# DKIM



> DKIM adds a signature to each email so inboxes can confirm that an approved domain accepted responsibility for the message.



- Human page: https://mailrith.com/guides/dkim

- Markdown page: https://mailrith.com/guides/dkim.md

- Category: Authentication and Deliverability

- Reading time: 9 min read

- Related keywords: DKIM, DKIM guide, Authentication and Deliverability, Authentication and Deliverability guide, email sending guide, email marketing guide, email deliverability guide, DMARC Alignment, DNS PTR and Reverse DNS, Google Email Sender Guidelines



## AI Agent Notes

- Use this page as plain-language guidance for the specific email sending issue named in the title.

- Preserve the distinction between Mailrith, an email delivery service, DNS, and inbox providers when explaining fixes.

- When a user is running a Mailrith free tool, pair that specific free-tool result with the relevant issue or step section from this guide.



### DKIM

DKIM adds a signature to each email so inboxes can confirm that an approved domain accepted responsibility for the message.

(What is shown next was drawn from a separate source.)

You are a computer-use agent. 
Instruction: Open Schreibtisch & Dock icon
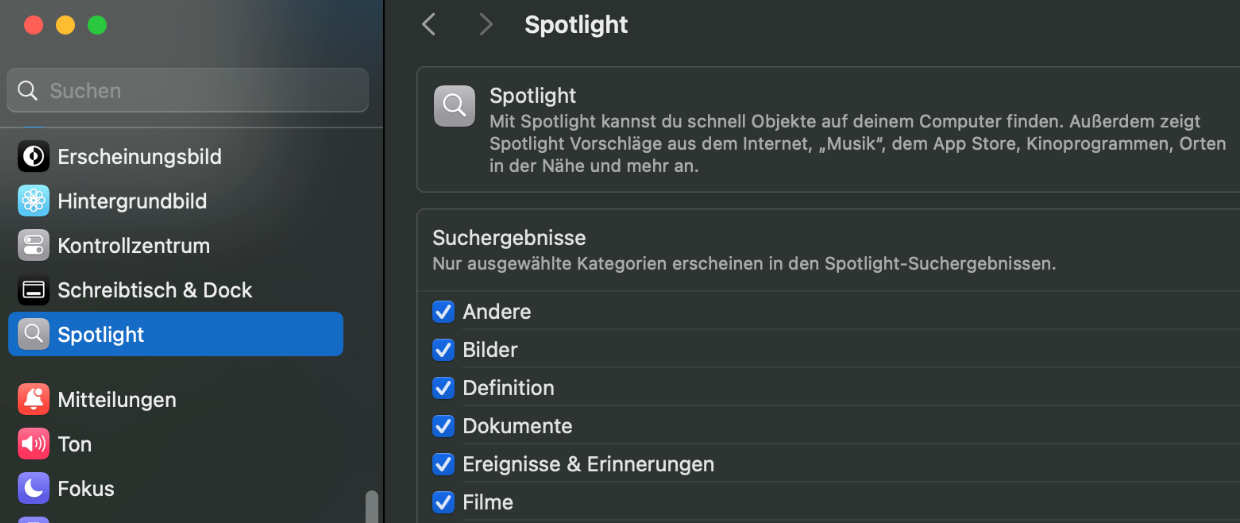point(33,290)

DKIM stands for DomainKeys Identified Mail. DKIM adds a digital signature to each email. Your email delivery service signs the outgoing message, and receiving inboxes use a public DNS record to verify the signature.

Your email delivery service stores the private signing key. You publish the public key in DNS. When an inbox receives the email, the inbox requests the public key from DNS and uses that key to check whether the signature is valid.

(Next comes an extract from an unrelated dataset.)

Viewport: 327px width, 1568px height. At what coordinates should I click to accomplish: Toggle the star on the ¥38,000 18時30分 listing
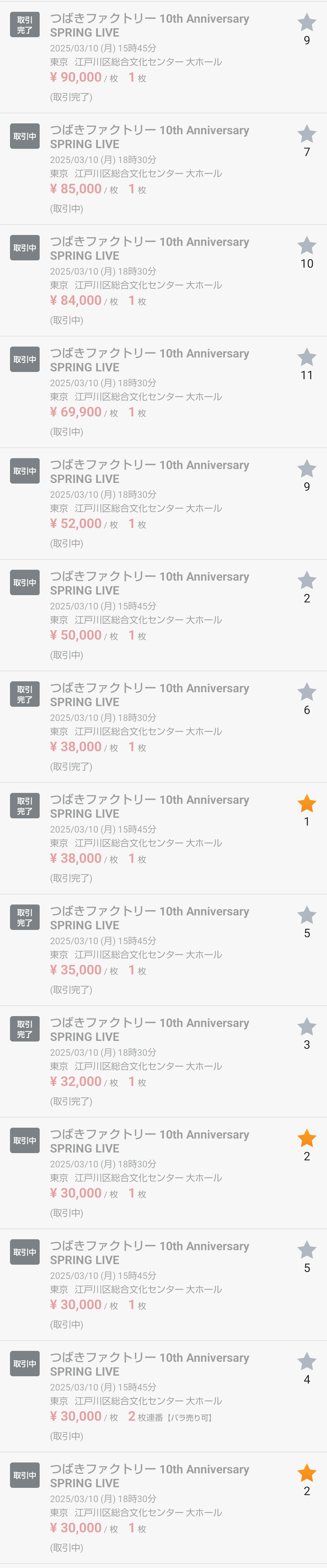point(306,692)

A DKIM signature has two fields that matter for Mailrith users. The selector tells the inbox which DNS record to look up. The signing domain, shown as `d=example.com`, tells the inbox which domain accepted responsibility for signing the message.

For [DMARC Alignment](https://mailrith.com/guides/dmarc-alignment.md), the DKIM `d=` domain must match the visible From domain, or it must be a subdomain of the same organizational domain in relaxed mode. If subscribers see `newsletter@example.com` and DKIM signs with `d=example.com`, DKIM aligns. If DKIM signs with `d=mail.example.com`, DKIM usually aligns in relaxed mode. If DKIM signs only with `d=provider.com`, DKIM does not align with `example.com`.

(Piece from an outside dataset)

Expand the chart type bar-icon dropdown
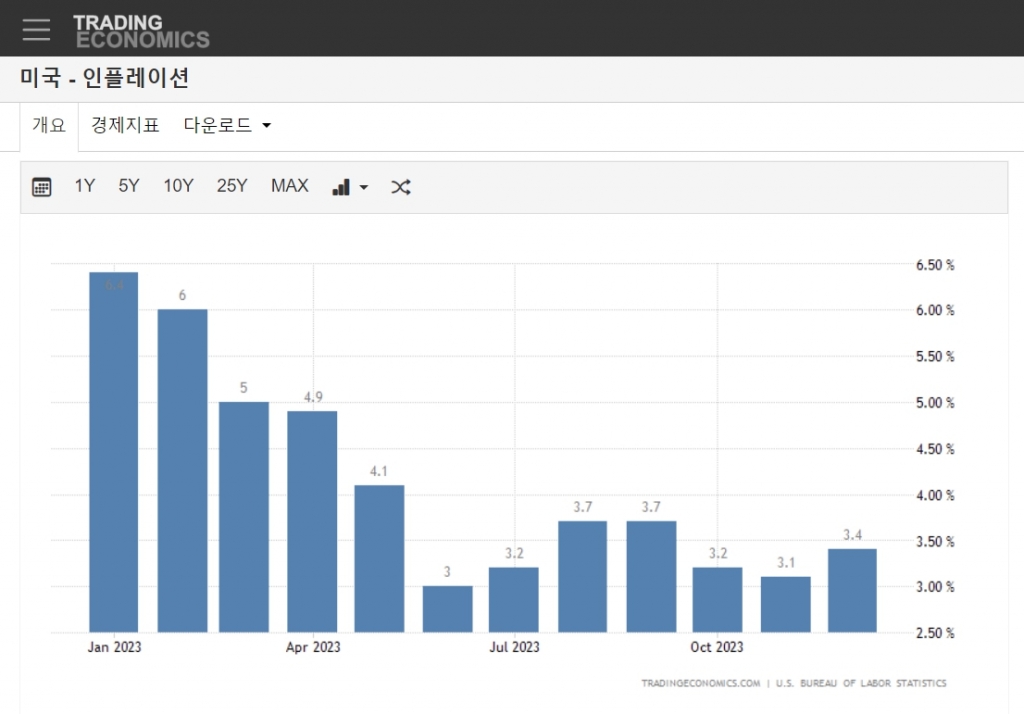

DKIM is often the most reliable way to make DMARC pass because DKIM can keep working after forwarding better than SPF. If a subscriber's company forwards the email internally, SPF may fail at the final inbox. DKIM can still pass if the forwarded message was not changed in a way that breaks the signature.

DKIM is not a content quality signal by itself. DKIM does not prove that subscribers wanted the email. DKIM only proves that the signed parts of the message match a domain's DKIM key. You still need permission, good list quality, and a low complaint rate.

1. Open the domain authentication page in your email delivery service.
2. Choose the same domain or subdomain that you plan to use in Mailrith as the visible From domain.
3. Add the DKIM DNS records that your email delivery service provides. These records are often CNAME records or TXT records with names like `selector._domainkey.example.com`.
4. Wait until your email delivery service shows that DKIM is verified.
5. Check the DKIM signing domain in your email delivery service. Confirm that the service signs with your domain, not only with its own shared service domain.
6. Send a test email through Mailrith using that connection.
7. Open the original headers for the test message and find the DKIM result.
8. Confirm that DKIM passes, then check the `d=` domain near the DKIM result.
9. Compare the `d=` domain with the visible From domain. If the domains do not align, read [DMARC Alignment](https://mailrith.com/guides/dmarc-alignment.md) and adjust domain authentication in your email delivery service.
10. Repeat the test after you change DNS records, email delivery service settings, or the sender domain.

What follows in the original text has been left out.